Entries on target coordinates:
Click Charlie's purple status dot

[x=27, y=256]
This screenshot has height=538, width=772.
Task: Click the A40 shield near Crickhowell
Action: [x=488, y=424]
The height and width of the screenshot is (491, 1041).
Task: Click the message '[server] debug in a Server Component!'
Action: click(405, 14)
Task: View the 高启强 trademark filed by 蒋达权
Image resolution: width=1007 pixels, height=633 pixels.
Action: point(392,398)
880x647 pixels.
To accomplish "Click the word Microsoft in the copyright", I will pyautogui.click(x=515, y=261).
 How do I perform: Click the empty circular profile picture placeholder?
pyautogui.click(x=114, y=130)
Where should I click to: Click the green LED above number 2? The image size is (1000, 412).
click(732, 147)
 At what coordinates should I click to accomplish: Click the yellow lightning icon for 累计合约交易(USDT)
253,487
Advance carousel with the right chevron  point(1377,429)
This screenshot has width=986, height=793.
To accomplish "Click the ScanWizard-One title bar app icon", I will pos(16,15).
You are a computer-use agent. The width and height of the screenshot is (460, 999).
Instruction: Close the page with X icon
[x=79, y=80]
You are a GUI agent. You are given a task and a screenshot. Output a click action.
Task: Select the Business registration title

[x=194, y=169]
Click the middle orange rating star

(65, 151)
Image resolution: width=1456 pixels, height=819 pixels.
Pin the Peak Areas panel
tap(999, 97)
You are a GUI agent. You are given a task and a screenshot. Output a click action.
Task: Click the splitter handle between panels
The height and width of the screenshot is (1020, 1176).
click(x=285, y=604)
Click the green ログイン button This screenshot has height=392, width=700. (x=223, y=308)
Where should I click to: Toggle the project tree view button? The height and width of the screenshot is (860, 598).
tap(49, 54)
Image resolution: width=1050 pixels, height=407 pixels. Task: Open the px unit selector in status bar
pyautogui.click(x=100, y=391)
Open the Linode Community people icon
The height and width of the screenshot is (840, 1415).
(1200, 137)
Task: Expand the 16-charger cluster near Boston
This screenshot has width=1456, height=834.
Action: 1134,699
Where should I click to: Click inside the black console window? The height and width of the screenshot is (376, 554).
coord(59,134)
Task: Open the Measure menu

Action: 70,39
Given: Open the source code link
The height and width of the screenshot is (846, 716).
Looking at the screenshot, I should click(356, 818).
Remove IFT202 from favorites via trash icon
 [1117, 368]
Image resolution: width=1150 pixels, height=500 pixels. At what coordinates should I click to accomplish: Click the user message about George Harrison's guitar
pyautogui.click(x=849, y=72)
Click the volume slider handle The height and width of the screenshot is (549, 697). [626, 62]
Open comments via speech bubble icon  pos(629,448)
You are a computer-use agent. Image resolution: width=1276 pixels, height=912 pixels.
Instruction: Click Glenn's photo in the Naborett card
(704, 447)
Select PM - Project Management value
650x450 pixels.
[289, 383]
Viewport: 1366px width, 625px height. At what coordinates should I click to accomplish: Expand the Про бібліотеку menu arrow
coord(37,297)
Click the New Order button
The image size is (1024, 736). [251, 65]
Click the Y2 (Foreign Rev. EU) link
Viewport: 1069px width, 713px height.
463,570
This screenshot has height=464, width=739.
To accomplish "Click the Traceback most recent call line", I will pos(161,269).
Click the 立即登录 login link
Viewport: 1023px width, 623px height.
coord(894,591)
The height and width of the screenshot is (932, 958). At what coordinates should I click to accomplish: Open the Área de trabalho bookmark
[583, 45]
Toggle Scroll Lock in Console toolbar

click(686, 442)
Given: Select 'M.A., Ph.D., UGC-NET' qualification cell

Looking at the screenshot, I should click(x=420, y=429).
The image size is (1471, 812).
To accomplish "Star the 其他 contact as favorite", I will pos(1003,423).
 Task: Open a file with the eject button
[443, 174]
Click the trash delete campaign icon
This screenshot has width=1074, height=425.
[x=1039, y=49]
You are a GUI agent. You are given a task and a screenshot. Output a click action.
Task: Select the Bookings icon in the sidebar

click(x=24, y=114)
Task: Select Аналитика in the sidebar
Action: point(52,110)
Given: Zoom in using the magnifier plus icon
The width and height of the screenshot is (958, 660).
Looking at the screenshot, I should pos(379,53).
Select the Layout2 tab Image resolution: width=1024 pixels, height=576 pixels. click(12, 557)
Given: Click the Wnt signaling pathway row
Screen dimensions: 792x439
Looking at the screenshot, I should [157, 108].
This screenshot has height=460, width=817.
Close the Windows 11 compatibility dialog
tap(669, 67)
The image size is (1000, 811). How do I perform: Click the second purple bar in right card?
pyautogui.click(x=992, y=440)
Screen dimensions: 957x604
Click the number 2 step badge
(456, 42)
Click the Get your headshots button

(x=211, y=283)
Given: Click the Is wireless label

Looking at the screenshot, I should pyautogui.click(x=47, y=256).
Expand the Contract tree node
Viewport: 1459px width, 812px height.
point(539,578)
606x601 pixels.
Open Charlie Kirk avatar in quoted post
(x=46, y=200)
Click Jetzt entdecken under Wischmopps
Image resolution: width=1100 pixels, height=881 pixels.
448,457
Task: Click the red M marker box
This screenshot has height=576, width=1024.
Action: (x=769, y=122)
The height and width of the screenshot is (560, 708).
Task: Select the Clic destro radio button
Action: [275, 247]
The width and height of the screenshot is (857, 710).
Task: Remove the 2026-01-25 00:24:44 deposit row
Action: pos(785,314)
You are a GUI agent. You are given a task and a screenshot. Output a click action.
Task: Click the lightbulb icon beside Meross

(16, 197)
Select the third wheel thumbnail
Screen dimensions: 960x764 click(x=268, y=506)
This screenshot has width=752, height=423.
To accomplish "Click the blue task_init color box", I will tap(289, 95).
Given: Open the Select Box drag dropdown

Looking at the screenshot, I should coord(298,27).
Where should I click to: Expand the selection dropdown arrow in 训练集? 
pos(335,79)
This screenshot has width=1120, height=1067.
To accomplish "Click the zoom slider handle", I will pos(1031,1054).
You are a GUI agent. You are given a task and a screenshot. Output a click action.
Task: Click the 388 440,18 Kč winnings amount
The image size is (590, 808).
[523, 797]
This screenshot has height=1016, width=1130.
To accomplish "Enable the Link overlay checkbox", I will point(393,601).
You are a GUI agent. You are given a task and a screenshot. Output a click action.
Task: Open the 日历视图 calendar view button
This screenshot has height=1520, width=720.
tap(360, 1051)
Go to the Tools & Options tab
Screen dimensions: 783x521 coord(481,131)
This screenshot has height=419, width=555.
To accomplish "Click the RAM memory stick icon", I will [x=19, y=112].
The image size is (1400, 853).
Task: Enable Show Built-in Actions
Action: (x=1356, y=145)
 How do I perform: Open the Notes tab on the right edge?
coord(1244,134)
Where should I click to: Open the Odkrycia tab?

# Stated task
Report every line of the records above that contains the word "Instruction", matching case exactly.

# Solution for this problem
Instruction: Close the page with X icon
Instruction: Click Glenn's photo in the Naborett card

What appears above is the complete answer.